That means Microsoft has three choices: abandon that market to Linux, keep XP going with all that that implies for its Vista plans, or cut the price of Vista basic with all that that implies for its revenue plans. Nice.

That may not be what Microsoft wants you to think, though. Cue the curious case of Windows 7. What's that? Microsoft's not saying. There are leaks, hints, mysterious screen shots and lots of rumours. It's being brought forward. It's going to be modular, low cost, high performance. It'll fit into the XP/Linux space just fine. But you won't find much officially about this.

Which may bring back memories for some. Back in the prehistoric days of DOS, Microsoft had a similar bind. A competitor to MS-DOS, DR-DOS, was gaining ground. It was better, had more features, and was being released on a much more aggressive schedule. It was real competition. It got in the way of Microsoft's plans – which were to leave DOS to fester while it got on with developing Windows, but forcing people to keep buying both.

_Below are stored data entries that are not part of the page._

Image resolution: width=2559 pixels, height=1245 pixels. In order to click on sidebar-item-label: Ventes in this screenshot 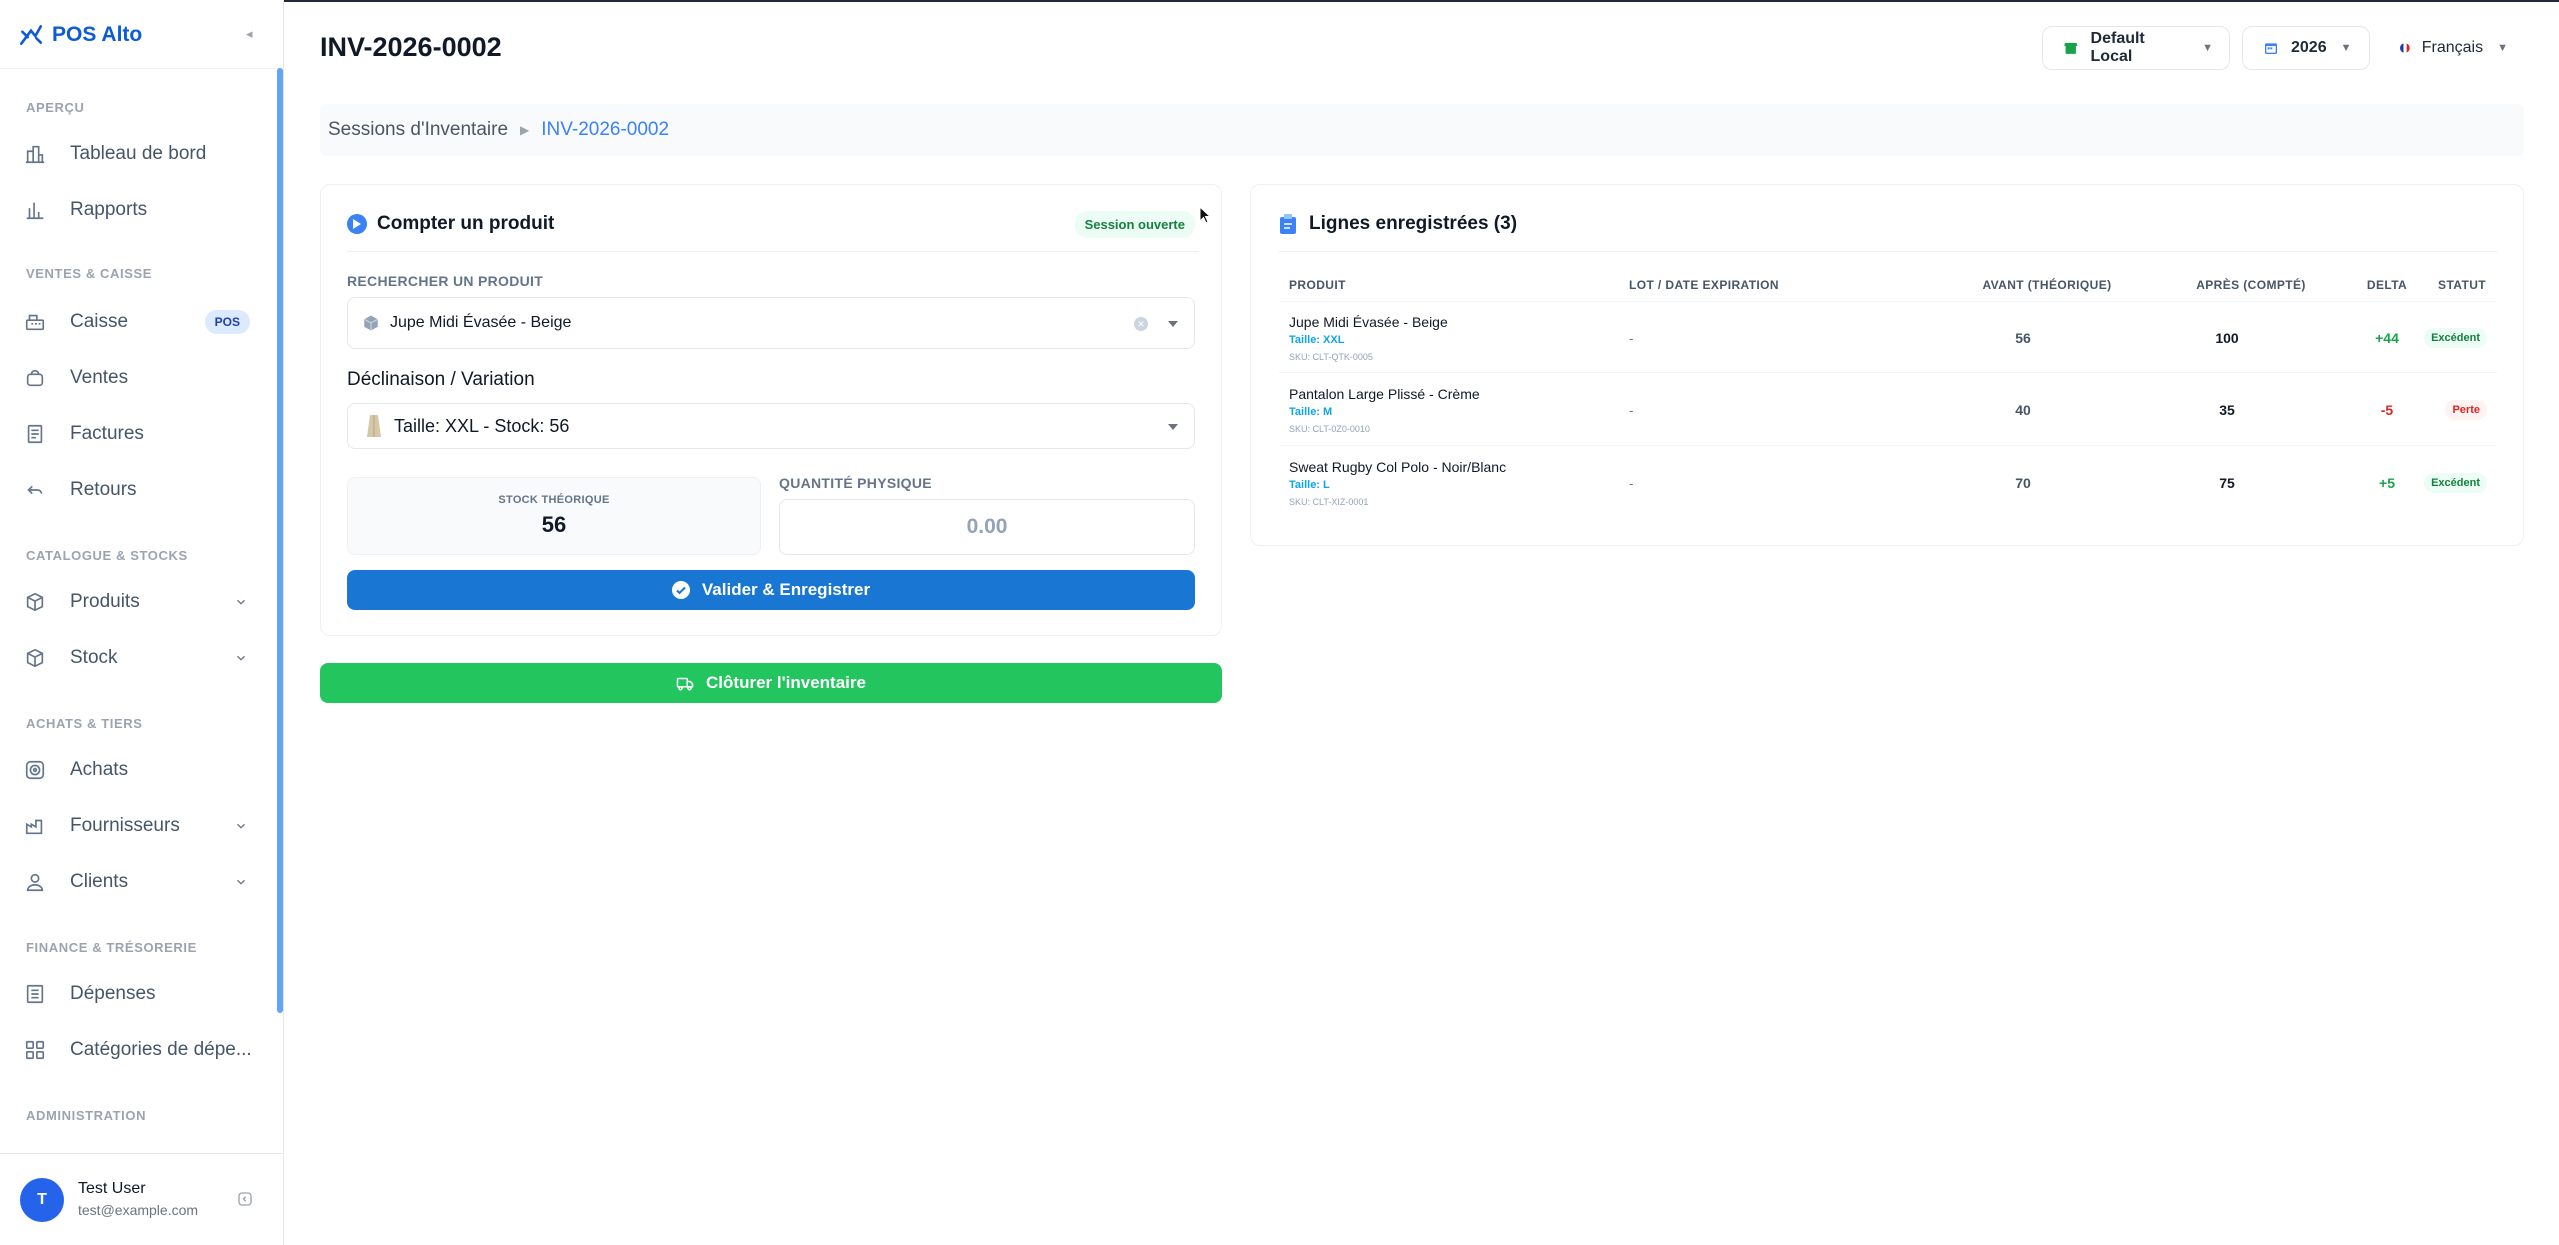, I will do `click(100, 378)`.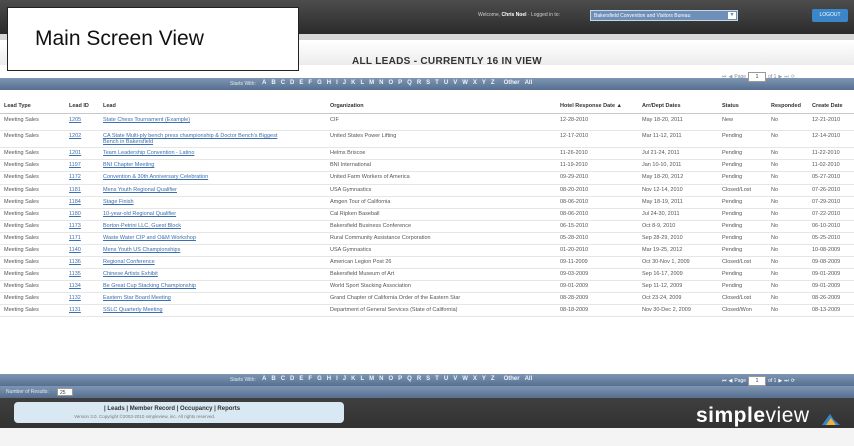 Image resolution: width=854 pixels, height=446 pixels. What do you see at coordinates (110, 106) in the screenshot?
I see `col-lead: Lead` at bounding box center [110, 106].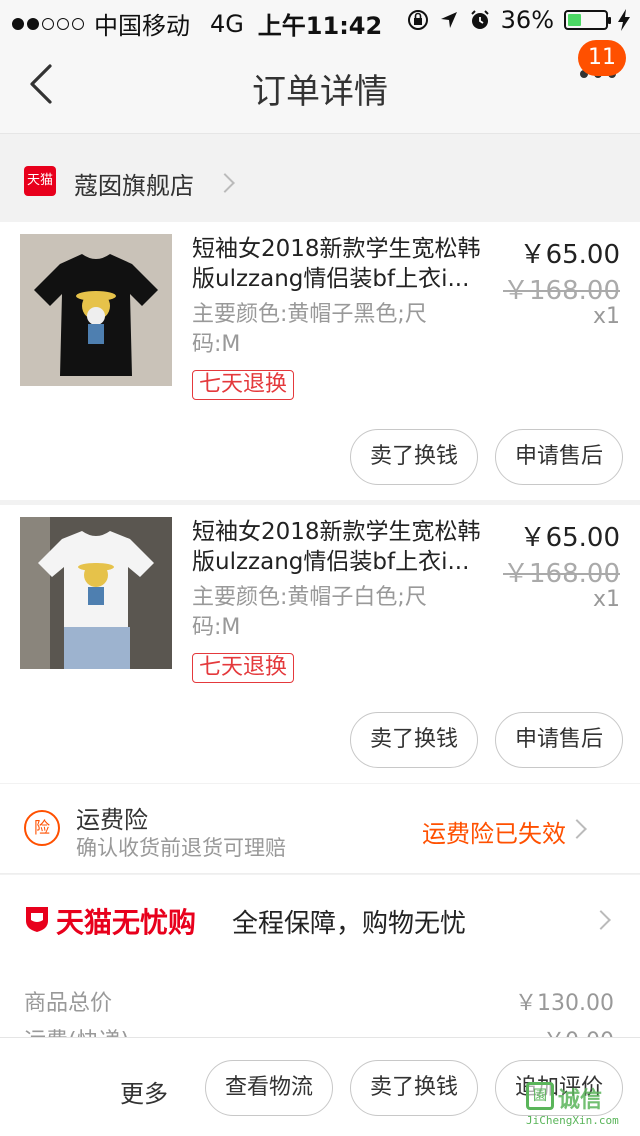 The height and width of the screenshot is (1136, 640). I want to click on guarantee-brand: 天猫无忧购, so click(126, 922).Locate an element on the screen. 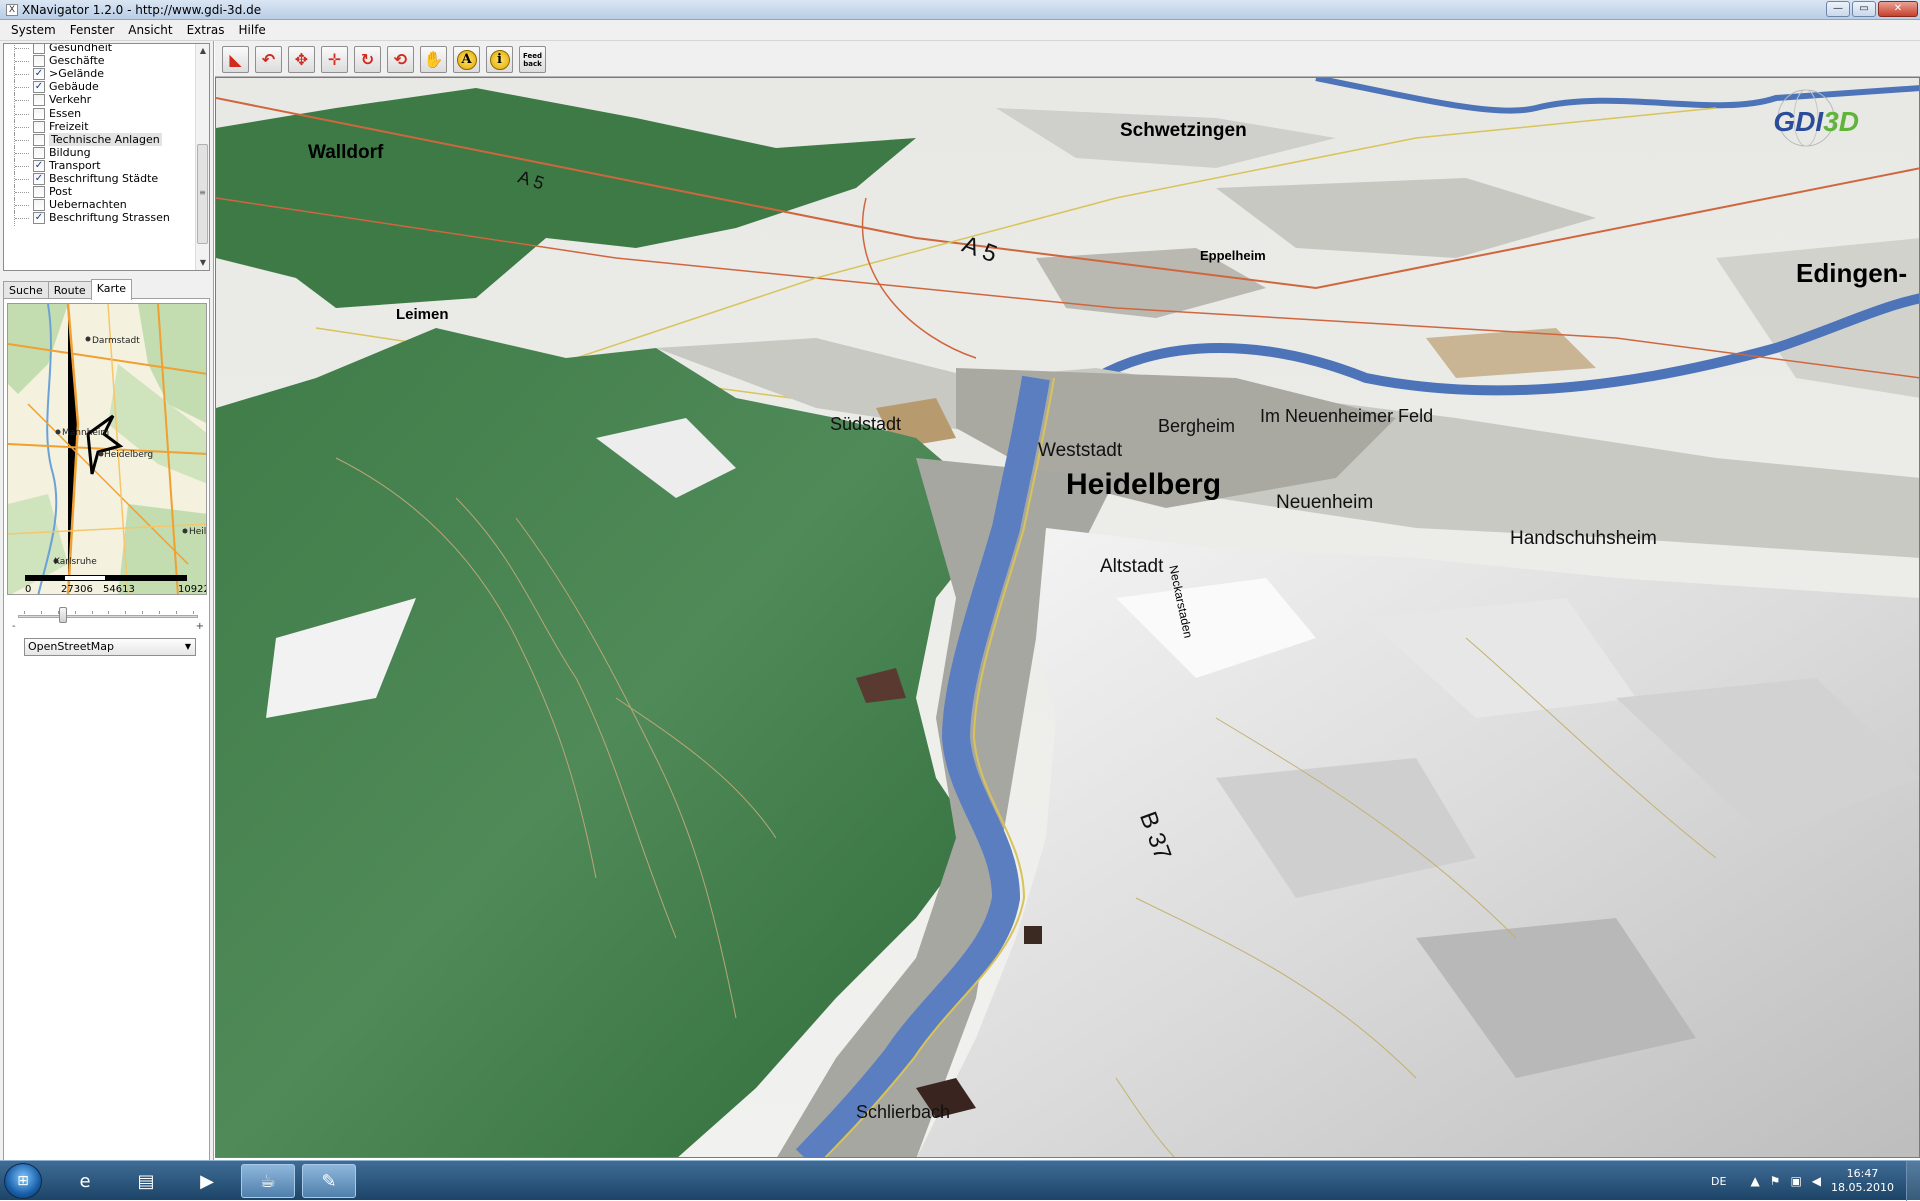  move-vertical-tool-icon: ✥ is located at coordinates (302, 60).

Microsoft reacted by a raft of measures, including the leaking of details of a future product that was never to actually ship. DR-DOS was brutally put to death. A company called Caldera – which later became SCO, but let's not go there right now -- inherited the corpse and set about seeking vengeance. From a deposition made in the anti-trust case of Caldera versus Microsoft:.

“Silverberg admitted that the product(s) disclosed in September 1991 were a rough approximation of what ultimately hit the market in August 1995: Windows 95. Silverberg Depo. at 121, 124-125; see also Ballmer Depo. at 180-181. As such, Microsoft was telling the world in September 1991 -- the month DR DOS 6.0 shipped -- that "coming soon" was that which never arrived: the separate DOS component of Windows 95.

314. Microsoft's manipulations with vaporware are astounding. Microsoft's attorneys defend its presentations to customers and the media as somehow being cloaked in secrecy by non-disclosure agreements (NDAs). But Microsoft's executives concede no such secrecy exists. For instance, as to plans for Windows NT, Ballmer wrote Jon Lazarus in April 1992: the design preview has not leaked to the press are you surprised do you wish it would if so when

That case was ended by Microsoft just before the trial, by paying the traditional 'undisclosed sum' – thought to be the better part of a billion dollars – in exchange for secrecy.

No court case, no judgement, no admission of wrongdoing.

Ballmer, as far as is known, continues to work for Microsoft.